Exercise: For each line below, check whether "menu" is present. Report how many lines have it, nothing else.

Material for this task:
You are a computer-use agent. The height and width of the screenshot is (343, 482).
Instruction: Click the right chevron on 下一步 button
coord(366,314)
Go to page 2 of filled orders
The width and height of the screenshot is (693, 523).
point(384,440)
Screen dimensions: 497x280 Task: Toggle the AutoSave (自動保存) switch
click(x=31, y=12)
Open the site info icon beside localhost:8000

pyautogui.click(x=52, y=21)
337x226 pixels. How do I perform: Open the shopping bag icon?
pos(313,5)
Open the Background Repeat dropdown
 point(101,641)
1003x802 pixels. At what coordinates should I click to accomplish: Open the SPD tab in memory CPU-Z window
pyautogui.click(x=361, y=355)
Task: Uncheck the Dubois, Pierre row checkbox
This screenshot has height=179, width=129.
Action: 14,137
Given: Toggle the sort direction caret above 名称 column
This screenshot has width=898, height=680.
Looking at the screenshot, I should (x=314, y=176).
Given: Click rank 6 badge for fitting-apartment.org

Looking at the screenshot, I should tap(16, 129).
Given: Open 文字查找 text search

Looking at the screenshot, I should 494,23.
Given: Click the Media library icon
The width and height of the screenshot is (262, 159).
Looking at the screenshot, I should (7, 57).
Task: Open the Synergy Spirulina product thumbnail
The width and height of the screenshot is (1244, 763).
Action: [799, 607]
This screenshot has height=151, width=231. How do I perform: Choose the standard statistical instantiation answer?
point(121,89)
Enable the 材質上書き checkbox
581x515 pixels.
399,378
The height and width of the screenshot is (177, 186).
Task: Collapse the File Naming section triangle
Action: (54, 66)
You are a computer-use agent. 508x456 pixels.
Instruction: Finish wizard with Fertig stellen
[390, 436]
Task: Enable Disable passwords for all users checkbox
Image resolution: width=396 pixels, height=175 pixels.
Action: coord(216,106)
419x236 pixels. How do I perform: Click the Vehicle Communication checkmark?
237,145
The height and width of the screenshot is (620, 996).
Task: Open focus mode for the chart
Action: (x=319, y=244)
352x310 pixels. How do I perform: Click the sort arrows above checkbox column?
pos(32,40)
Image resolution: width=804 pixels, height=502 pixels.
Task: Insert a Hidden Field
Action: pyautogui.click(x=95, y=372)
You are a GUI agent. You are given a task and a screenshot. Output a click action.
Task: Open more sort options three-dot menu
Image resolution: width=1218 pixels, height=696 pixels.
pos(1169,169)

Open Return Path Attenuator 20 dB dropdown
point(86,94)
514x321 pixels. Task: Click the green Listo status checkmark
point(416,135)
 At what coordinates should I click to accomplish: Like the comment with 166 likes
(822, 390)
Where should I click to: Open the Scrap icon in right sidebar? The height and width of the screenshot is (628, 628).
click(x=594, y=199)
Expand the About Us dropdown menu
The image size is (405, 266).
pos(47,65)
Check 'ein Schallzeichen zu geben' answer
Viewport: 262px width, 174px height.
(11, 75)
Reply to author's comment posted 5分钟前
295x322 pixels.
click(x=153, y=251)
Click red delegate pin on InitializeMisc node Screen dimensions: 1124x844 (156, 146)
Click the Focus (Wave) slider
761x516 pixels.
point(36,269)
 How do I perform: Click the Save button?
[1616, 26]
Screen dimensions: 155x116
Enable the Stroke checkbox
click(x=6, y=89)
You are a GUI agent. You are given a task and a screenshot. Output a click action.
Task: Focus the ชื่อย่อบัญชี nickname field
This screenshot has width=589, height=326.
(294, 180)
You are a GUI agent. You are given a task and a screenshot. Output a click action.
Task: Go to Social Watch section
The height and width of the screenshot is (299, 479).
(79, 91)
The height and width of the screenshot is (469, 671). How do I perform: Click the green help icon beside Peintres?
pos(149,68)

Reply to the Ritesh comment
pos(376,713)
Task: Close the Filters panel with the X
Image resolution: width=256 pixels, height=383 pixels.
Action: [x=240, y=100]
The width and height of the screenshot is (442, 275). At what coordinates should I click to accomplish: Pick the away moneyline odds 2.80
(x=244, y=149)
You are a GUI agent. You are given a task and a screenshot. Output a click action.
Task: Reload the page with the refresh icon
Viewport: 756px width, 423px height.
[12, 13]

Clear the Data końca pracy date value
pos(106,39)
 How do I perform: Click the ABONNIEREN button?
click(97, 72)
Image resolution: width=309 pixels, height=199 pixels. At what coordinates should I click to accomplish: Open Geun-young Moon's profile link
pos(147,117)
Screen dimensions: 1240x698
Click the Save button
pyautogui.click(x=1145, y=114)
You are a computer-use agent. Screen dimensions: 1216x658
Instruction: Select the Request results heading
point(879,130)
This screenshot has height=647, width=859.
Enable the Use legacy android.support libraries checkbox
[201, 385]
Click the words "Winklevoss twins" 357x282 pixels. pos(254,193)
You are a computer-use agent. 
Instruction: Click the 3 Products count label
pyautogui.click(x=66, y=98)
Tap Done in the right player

Response to the task: 2